## Work required
Rewrite the records below, starting at the line that contains "Open the Get" and stopping after the line that contains "Open the settings", requests included. Multiply every coordinate in the answers by 0.6 and round each result to a whole number, with halves going up. Leave all other numbers unchanged.

## Task input

☆ ☆ ☆

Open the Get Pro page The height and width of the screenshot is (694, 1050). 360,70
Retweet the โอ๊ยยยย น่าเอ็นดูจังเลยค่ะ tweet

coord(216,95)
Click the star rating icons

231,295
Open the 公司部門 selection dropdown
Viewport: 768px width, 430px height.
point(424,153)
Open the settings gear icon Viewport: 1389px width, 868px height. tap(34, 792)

☆ ☆ ☆

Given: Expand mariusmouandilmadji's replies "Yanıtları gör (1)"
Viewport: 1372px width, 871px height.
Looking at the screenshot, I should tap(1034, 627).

☆ ☆ ☆

## In response
Open the Get Pro page The height and width of the screenshot is (694, 1050). 216,42
Retweet the โอ๊ยยยย น่าเอ็นดูจังเลยค่ะ tweet

coord(130,57)
Click the star rating icons

139,177
Open the 公司部門 selection dropdown
Viewport: 768px width, 430px height.
point(254,92)
Open the settings gear icon Viewport: 1389px width, 868px height. tap(20, 475)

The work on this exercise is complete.